§ **TEXTO PARA LEITURA**
────────────────────

Te vejo aí menina, sentada na sala, dizendo enquanto penteia o cabelo da Barbie que quer crescer, amanhã quer acordar grande, despertar moça já. Penso na sua ingenuidade por só conseguir ver o lado cor-de-rosa do crescimento. Mas eu te digo que crescer vai muito além de ficar mais alta e ter pernas compridas, tanto é que tenho responsabilidades adultas e a altura de uma menina de treze anos. O que conta é a idade do RG. E mais ainda: O que se carrega dentro da mente.

────────────────────

§ **DADOS APRESENTADOS**
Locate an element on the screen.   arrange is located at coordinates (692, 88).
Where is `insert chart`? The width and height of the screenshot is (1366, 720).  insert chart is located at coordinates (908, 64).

────────────────────

§ **TAREFAS A REALIZAR**
A – Indique se cada afirmação concorda com o texto sobre crescer, respondendo sim ou não e citando literalmente as palavras decisivas: (i) a menina penteia o cabelo da Barbie enquanto fala; (ii) quem narra tem a altura de uma menina de doze anos; (iii) o que conta é a altura.
B – Segundo o texto sobre crescer, em que cômodo a menina está sentada?
C – Devolva o trecho do texto sobre crescer entre "Te vejo aí menina, sentada" e "dentro da mente.", inclusive.
O material não tem relação com o texto sobre crescer.

§ **RESPOSTAS DADAS**
A –
(i) Sim: "dizendo enquanto penteia o cabelo da Barbie"
(ii) Não: "a altura de uma menina de treze anos"
(iii) Não: "O que conta é a idade do RG."

B – Na sala.

C –
Te vejo aí menina, sentada na sala, dizendo enquanto penteia o cabelo da Barbie que quer crescer, amanhã quer acordar grande, despertar moça já. Penso na sua ingenuidade por só conseguir ver o lado cor-de-rosa do crescimento. Mas eu te digo que crescer vai muito além de ficar mais alta e ter pernas compridas, tanto é que tenho responsabilidades adultas e a altura de uma menina de treze anos. O que conta é a idade do RG. E mais ainda: O que se carrega dentro da mente.